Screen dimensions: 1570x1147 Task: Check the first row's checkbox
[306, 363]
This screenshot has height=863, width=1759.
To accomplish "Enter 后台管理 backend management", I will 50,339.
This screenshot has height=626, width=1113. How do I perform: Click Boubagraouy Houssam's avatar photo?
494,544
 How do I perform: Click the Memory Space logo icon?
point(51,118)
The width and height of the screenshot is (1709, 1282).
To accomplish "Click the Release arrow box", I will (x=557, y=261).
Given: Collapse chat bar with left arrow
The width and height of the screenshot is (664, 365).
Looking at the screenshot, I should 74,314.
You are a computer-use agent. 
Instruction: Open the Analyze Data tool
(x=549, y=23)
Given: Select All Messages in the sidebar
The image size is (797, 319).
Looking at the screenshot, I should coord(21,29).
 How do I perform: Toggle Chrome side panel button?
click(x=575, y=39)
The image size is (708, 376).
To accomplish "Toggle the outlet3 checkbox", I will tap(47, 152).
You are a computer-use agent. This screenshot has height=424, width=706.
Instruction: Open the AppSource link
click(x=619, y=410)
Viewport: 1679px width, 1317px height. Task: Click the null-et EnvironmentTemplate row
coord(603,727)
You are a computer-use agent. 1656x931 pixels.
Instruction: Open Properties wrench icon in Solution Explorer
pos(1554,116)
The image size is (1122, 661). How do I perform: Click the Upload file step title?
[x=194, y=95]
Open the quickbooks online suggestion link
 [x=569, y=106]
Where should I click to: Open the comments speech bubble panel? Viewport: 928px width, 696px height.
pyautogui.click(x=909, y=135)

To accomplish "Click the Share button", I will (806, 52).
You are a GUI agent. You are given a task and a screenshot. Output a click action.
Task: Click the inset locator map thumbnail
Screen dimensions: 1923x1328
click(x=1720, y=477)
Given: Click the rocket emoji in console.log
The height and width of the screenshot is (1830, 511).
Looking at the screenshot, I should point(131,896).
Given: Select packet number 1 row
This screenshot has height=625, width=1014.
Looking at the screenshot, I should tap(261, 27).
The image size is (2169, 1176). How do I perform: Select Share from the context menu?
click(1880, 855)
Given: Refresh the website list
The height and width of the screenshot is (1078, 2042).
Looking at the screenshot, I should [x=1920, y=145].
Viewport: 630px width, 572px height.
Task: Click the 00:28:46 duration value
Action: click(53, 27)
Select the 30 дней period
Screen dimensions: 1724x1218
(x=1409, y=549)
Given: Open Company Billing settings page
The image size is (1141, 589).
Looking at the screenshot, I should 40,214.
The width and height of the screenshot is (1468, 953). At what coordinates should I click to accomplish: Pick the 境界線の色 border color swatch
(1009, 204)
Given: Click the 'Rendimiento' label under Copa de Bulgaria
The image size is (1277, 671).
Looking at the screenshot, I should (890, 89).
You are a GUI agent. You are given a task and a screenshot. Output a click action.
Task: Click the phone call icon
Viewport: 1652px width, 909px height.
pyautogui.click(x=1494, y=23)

+++

**The task:**
Among the lines above, repeat exactly those from the line with "The image size is (708, 376)." to the line with "Given: Click the rocket emoji in console.log", counting both ends.

**Written solution:**
The image size is (708, 376).
To accomplish "Toggle the outlet3 checkbox", I will tap(47, 152).
You are a computer-use agent. This screenshot has height=424, width=706.
Instruction: Open the AppSource link
click(x=619, y=410)
Viewport: 1679px width, 1317px height. Task: Click the null-et EnvironmentTemplate row
coord(603,727)
You are a computer-use agent. 1656x931 pixels.
Instruction: Open Properties wrench icon in Solution Explorer
pos(1554,116)
The image size is (1122, 661). How do I perform: Click the Upload file step title?
[x=194, y=95]
Open the quickbooks online suggestion link
 [x=569, y=106]
Where should I click to: Open the comments speech bubble panel? Viewport: 928px width, 696px height.
pyautogui.click(x=909, y=135)

To accomplish "Click the Share button", I will (806, 52).
You are a GUI agent. You are given a task and a screenshot. Output a click action.
Task: Click the inset locator map thumbnail
Screen dimensions: 1923x1328
click(x=1720, y=477)
Given: Click the rocket emoji in console.log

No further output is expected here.